From the first line to the last, copy the material exactly.

==================================================

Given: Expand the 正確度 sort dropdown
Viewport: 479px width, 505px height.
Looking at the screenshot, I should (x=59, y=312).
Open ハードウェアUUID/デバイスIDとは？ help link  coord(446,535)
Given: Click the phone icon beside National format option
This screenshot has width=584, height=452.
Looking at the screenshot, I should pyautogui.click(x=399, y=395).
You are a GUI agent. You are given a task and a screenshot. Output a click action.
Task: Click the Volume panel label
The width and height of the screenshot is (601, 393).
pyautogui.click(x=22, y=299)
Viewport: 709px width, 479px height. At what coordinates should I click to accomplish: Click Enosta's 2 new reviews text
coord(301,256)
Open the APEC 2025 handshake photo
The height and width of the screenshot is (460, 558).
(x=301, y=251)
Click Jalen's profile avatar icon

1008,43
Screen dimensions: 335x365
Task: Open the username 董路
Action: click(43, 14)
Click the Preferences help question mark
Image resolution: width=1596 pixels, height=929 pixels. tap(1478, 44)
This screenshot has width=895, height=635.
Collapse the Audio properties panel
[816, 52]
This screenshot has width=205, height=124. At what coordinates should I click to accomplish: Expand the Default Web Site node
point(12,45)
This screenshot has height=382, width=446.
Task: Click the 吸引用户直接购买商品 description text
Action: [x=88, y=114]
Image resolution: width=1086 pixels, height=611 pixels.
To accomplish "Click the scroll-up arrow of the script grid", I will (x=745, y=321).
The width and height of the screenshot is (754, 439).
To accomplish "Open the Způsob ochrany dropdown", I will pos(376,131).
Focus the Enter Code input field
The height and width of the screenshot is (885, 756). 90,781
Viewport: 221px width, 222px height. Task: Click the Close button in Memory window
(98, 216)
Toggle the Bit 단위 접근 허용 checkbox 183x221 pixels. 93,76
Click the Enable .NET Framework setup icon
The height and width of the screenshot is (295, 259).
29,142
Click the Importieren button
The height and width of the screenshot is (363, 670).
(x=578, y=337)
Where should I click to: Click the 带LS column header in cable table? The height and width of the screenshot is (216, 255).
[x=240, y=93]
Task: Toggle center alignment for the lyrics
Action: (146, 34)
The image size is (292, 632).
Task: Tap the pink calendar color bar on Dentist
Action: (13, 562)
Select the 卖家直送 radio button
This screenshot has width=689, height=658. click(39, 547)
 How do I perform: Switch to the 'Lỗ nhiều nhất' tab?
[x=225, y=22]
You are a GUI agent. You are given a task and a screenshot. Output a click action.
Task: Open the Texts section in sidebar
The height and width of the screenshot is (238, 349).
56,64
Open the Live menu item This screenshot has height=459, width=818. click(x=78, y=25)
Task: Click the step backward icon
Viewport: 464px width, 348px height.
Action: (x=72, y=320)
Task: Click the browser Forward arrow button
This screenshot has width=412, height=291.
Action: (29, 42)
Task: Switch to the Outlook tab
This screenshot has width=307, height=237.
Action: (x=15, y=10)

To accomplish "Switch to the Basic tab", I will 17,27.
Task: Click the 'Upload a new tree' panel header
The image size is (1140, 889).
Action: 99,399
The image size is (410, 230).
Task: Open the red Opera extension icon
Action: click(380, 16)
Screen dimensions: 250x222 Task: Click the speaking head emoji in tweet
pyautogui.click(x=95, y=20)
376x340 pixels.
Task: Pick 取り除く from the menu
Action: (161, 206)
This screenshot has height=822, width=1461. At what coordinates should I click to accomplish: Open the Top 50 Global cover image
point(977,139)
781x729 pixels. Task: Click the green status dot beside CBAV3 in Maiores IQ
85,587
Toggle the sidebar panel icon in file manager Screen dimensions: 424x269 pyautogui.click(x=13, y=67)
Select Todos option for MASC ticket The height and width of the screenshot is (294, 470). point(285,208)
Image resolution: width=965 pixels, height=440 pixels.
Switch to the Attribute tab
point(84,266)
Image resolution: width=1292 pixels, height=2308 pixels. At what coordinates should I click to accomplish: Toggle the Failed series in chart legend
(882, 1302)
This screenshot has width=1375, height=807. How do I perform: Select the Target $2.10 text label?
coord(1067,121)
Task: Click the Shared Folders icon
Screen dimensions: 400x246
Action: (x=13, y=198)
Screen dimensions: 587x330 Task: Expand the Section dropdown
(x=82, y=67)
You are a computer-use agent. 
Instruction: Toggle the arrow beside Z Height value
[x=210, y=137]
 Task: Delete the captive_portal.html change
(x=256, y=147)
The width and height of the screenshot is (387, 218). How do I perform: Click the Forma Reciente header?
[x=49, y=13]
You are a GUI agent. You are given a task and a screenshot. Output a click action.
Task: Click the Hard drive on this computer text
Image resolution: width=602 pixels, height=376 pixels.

==================================================

● Response to the task
Given: Expand the 正確度 sort dropdown
Viewport: 479px width, 505px height.
Looking at the screenshot, I should (x=59, y=312).
Open ハードウェアUUID/デバイスIDとは？ help link  coord(446,535)
Given: Click the phone icon beside National format option
This screenshot has width=584, height=452.
Looking at the screenshot, I should pyautogui.click(x=399, y=395).
You are a GUI agent. You are given a task and a screenshot. Output a click action.
Task: Click the Volume panel label
The width and height of the screenshot is (601, 393).
pyautogui.click(x=22, y=299)
Viewport: 709px width, 479px height. At what coordinates should I click to accomplish: Click Enosta's 2 new reviews text
coord(301,256)
Open the APEC 2025 handshake photo
The height and width of the screenshot is (460, 558).
(x=301, y=251)
Click Jalen's profile avatar icon

1008,43
Screen dimensions: 335x365
Task: Open the username 董路
Action: click(43, 14)
Click the Preferences help question mark
Image resolution: width=1596 pixels, height=929 pixels. tap(1478, 44)
This screenshot has width=895, height=635.
Collapse the Audio properties panel
[816, 52]
This screenshot has width=205, height=124. At what coordinates should I click to accomplish: Expand the Default Web Site node
point(12,45)
This screenshot has height=382, width=446.
Task: Click the 吸引用户直接购买商品 description text
Action: [x=88, y=114]
Image resolution: width=1086 pixels, height=611 pixels.
To accomplish "Click the scroll-up arrow of the script grid", I will (x=745, y=321).
The width and height of the screenshot is (754, 439).
To accomplish "Open the Způsob ochrany dropdown", I will pos(376,131).
Focus the Enter Code input field
The height and width of the screenshot is (885, 756). 90,781
Viewport: 221px width, 222px height. Task: Click the Close button in Memory window
(98, 216)
Toggle the Bit 단위 접근 허용 checkbox 183x221 pixels. 93,76
Click the Enable .NET Framework setup icon
The height and width of the screenshot is (295, 259).
29,142
Click the Importieren button
The height and width of the screenshot is (363, 670).
(x=578, y=337)
Where should I click to: Click the 带LS column header in cable table? The height and width of the screenshot is (216, 255).
[x=240, y=93]
Task: Toggle center alignment for the lyrics
Action: (146, 34)
The image size is (292, 632).
Task: Tap the pink calendar color bar on Dentist
Action: (13, 562)
Select the 卖家直送 radio button
This screenshot has width=689, height=658. click(39, 547)
 How do I perform: Switch to the 'Lỗ nhiều nhất' tab?
[x=225, y=22]
You are a GUI agent. You are given a task and a screenshot. Output a click action.
Task: Open the Texts section in sidebar
The height and width of the screenshot is (238, 349).
56,64
Open the Live menu item This screenshot has height=459, width=818. click(x=78, y=25)
Task: Click the step backward icon
Viewport: 464px width, 348px height.
Action: (x=72, y=320)
Task: Click the browser Forward arrow button
This screenshot has width=412, height=291.
Action: (29, 42)
Task: Switch to the Outlook tab
This screenshot has width=307, height=237.
Action: (x=15, y=10)

To accomplish "Switch to the Basic tab", I will 17,27.
Task: Click the 'Upload a new tree' panel header
The image size is (1140, 889).
Action: 99,399
The image size is (410, 230).
Task: Open the red Opera extension icon
Action: click(380, 16)
Screen dimensions: 250x222 Task: Click the speaking head emoji in tweet
pyautogui.click(x=95, y=20)
376x340 pixels.
Task: Pick 取り除く from the menu
Action: (161, 206)
This screenshot has height=822, width=1461. At what coordinates should I click to accomplish: Open the Top 50 Global cover image
point(977,139)
781x729 pixels. Task: Click the green status dot beside CBAV3 in Maiores IQ
85,587
Toggle the sidebar panel icon in file manager Screen dimensions: 424x269 pyautogui.click(x=13, y=67)
Select Todos option for MASC ticket The height and width of the screenshot is (294, 470). point(285,208)
Image resolution: width=965 pixels, height=440 pixels.
Switch to the Attribute tab
point(84,266)
Image resolution: width=1292 pixels, height=2308 pixels. At what coordinates should I click to accomplish: Toggle the Failed series in chart legend
(882, 1302)
This screenshot has width=1375, height=807. How do I perform: Select the Target $2.10 text label?
coord(1067,121)
Task: Click the Shared Folders icon
Screen dimensions: 400x246
Action: (x=13, y=198)
Screen dimensions: 587x330 Task: Expand the Section dropdown
(x=82, y=67)
You are a computer-use agent. 
Instruction: Toggle the arrow beside Z Height value
[x=210, y=137]
 Task: Delete the captive_portal.html change
(x=256, y=147)
The width and height of the screenshot is (387, 218). How do I perform: Click the Forma Reciente header?
[x=49, y=13]
You are a GUI agent. You are given a task and a screenshot. Output a click action.
Task: Click the Hard drive on this computer text
Image resolution: width=602 pixels, height=376 pixels.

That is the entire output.